27 генваря похоронили славного старика — Улыбышева{862}, и не найдется никого в Нижнем некролог ему написать! Еще раз — гнилой Нижний-Новгород.
Поцелуй за меня благородного Сергея Тимофеевича Аксакова и юношу Максимовича. Репнину увидишь — и ее приветствуй. А тебя целует М. А. Дорохова со своим чужим ребенком{863}. Целует Галинская и трижды целует Пиунова, а я и счет теряю.
До свидания, мое сердце, мой друже единый.
Искренний твой Т. Шевченко
Делает ли что-нибудь Катков с моей повестью? Я уже вторую часть кончаю.
Прислал ли тебе Кулиш моих «Неофитов»?
Почему ты мне не написал адреса Сергея Тимофеевича?
114. М. С. ЩЕПКИНУ
— 10 февраля *{864}
Друже мой единый![15]
Какая это тебе сорока-брехуха на хвосте принесла, что я тут ничего не делаю, а только пирую.
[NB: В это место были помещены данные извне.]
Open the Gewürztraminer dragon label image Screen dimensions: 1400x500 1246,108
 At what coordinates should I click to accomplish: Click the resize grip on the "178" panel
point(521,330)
Брехня. Ей-богу, брехня! Да и сам-таки подумай хорошенько. Кто же нас будет уважать, если мы сами себя не уважаем? Я уже не мальчик глупый. И от старости, слава богу, еще не поглупел, чтоб выделывать такое, о чем ты пишешь. Плюнь, мой голубе сизый, на эту паскудную брехню и знай, если меня неволя и горе не побороли, так сам я не упаду. Но тебе великое, превеликое спасибо за искреннюю любовь твою, мой голубе сизый, мой друже единый. Я даже заплакал на старости, прочитав твое письмо, полное самой чистой, неподкупной любви. Еще раз спасибо тебе, мое сердце единое!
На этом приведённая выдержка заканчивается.